[[ DATA SECTION open ]]
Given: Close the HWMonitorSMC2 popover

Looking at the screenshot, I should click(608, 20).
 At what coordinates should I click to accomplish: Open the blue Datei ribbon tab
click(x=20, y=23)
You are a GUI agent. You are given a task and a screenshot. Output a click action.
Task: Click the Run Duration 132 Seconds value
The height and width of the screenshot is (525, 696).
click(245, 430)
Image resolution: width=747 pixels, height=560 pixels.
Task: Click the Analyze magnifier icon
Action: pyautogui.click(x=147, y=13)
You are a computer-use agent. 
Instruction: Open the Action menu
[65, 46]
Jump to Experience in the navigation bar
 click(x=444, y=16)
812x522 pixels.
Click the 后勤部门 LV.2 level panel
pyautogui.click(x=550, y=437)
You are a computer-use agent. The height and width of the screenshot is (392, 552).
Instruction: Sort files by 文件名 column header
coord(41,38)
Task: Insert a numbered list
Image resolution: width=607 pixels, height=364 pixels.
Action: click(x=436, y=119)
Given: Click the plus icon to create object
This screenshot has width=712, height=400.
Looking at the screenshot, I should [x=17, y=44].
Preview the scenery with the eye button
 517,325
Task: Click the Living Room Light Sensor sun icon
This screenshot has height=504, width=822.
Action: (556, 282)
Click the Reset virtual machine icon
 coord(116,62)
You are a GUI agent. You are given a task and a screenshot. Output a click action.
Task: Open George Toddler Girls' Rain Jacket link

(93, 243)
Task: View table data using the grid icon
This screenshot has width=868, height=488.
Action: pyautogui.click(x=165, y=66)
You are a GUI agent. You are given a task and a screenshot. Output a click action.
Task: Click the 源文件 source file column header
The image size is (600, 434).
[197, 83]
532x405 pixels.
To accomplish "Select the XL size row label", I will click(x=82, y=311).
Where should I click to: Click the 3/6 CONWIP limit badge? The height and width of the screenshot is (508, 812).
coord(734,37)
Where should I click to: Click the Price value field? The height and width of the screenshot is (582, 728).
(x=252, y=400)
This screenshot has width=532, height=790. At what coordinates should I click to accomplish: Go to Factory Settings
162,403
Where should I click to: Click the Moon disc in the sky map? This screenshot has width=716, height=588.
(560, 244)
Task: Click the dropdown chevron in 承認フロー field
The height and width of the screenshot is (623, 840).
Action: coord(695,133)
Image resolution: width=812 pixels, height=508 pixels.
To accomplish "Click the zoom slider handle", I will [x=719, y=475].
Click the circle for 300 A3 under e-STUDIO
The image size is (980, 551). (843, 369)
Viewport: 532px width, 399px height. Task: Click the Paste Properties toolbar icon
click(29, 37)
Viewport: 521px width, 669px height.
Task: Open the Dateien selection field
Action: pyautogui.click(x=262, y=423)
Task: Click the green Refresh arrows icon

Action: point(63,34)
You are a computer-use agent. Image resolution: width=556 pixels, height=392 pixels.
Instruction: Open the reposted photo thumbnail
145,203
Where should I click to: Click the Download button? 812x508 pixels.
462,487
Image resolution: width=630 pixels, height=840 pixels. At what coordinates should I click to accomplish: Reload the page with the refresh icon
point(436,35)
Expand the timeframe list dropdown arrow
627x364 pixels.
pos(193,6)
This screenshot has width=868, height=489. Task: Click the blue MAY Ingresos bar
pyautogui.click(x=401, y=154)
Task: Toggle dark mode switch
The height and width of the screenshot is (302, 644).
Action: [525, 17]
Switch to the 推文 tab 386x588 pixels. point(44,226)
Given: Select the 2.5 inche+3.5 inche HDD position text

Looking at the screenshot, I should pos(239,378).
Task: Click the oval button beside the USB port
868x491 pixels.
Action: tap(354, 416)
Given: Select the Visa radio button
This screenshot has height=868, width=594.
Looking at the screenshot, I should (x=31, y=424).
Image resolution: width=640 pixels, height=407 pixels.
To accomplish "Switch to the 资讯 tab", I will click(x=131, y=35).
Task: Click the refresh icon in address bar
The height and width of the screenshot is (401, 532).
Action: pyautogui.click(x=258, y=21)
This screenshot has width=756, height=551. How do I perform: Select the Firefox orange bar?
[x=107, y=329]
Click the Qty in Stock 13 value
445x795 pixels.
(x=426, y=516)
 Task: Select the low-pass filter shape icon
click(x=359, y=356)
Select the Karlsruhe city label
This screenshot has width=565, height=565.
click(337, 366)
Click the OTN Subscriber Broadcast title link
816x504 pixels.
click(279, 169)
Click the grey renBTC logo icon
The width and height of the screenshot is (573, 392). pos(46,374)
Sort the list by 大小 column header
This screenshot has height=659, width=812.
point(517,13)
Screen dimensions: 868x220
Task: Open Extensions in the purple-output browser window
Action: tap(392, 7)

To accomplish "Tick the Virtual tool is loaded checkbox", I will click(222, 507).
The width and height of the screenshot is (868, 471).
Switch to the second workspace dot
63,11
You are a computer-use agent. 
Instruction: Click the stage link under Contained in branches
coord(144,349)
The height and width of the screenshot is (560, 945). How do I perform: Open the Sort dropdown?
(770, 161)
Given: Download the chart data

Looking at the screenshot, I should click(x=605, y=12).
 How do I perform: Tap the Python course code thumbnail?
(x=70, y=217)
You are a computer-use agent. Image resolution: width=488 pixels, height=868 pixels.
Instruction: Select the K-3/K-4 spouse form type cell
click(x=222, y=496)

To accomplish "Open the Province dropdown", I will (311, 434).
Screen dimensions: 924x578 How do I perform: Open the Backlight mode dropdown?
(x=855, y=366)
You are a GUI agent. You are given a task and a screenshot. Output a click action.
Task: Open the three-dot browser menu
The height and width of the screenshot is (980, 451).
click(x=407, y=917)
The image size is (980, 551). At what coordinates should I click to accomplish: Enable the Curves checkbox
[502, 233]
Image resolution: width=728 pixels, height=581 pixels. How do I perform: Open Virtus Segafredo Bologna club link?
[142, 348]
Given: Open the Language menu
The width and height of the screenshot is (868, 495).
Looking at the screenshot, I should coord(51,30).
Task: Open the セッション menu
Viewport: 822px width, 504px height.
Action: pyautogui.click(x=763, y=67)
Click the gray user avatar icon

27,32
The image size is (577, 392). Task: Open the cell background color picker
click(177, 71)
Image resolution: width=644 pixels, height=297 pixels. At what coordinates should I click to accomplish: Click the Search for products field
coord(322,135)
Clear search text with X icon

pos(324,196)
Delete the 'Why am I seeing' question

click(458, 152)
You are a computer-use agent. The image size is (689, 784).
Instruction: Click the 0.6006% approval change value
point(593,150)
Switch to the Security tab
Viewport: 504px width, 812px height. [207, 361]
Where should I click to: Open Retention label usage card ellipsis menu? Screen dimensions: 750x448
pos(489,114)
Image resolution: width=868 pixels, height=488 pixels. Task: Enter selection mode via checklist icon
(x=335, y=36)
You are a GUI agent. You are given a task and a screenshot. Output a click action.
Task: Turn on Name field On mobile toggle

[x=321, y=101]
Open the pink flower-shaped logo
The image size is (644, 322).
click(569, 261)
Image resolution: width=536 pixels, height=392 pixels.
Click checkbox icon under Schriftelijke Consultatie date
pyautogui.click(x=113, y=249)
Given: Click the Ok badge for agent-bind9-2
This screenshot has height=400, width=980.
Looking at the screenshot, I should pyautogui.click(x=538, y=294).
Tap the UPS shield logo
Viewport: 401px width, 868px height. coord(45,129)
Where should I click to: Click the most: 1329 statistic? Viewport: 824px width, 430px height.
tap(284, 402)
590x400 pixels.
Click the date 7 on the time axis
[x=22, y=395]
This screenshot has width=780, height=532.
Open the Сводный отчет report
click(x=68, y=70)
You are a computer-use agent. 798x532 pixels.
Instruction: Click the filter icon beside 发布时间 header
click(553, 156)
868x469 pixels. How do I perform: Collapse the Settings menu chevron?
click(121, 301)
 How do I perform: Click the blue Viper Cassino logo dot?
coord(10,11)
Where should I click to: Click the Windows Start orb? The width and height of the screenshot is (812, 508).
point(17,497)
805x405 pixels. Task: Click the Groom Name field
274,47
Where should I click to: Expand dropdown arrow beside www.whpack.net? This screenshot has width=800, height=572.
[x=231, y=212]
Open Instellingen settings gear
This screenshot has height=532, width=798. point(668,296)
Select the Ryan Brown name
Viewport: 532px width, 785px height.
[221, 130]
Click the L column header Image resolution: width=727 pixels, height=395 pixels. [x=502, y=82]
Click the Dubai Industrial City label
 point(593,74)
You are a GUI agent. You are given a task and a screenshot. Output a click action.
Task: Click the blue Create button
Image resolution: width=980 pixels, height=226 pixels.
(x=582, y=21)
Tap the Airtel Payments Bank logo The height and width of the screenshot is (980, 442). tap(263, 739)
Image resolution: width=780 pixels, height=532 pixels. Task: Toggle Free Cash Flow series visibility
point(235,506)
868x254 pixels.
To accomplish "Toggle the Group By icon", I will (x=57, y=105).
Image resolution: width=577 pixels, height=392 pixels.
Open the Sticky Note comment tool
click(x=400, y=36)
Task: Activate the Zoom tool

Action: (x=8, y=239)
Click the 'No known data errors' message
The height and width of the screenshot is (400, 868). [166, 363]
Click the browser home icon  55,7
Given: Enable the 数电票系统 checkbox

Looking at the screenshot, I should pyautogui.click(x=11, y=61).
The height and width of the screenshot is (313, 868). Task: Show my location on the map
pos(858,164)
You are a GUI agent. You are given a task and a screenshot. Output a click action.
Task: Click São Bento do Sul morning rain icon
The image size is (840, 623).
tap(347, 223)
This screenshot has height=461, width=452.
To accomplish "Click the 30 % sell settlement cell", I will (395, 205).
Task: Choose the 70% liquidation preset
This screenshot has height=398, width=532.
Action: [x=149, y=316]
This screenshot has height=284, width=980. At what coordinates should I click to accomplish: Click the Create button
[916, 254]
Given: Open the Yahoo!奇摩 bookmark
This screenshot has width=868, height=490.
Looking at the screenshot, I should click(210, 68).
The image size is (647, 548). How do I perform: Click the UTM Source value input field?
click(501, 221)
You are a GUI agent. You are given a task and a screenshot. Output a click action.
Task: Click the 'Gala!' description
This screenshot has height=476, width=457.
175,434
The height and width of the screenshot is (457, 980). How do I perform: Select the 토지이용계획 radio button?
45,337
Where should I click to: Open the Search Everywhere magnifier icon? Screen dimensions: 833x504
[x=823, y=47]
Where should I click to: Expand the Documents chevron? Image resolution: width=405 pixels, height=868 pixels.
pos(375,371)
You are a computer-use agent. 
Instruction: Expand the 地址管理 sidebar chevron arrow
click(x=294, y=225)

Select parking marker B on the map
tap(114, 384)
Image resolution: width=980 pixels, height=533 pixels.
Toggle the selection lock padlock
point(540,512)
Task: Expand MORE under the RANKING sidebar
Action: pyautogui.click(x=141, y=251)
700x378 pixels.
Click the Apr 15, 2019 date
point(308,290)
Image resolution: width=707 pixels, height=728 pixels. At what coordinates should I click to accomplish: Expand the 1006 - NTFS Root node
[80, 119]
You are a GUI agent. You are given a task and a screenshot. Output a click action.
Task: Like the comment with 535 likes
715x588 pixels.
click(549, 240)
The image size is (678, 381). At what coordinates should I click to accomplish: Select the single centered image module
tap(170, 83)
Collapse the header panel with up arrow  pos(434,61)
[[ DATA SECTION closed ]]
▶ [PROBLEM DETAILS]: What you return must be an exact retyping of the lines above starting at the line with "This screenshot has height=868, width=594." and ending at the line with "Task: Click the refresh icon in address bar", and nothing besides.

▶ [RESPONSE AREA]:
This screenshot has height=868, width=594.
Looking at the screenshot, I should (x=31, y=424).
Image resolution: width=640 pixels, height=407 pixels.
To accomplish "Switch to the 资讯 tab", I will click(x=131, y=35).
Task: Click the refresh icon in address bar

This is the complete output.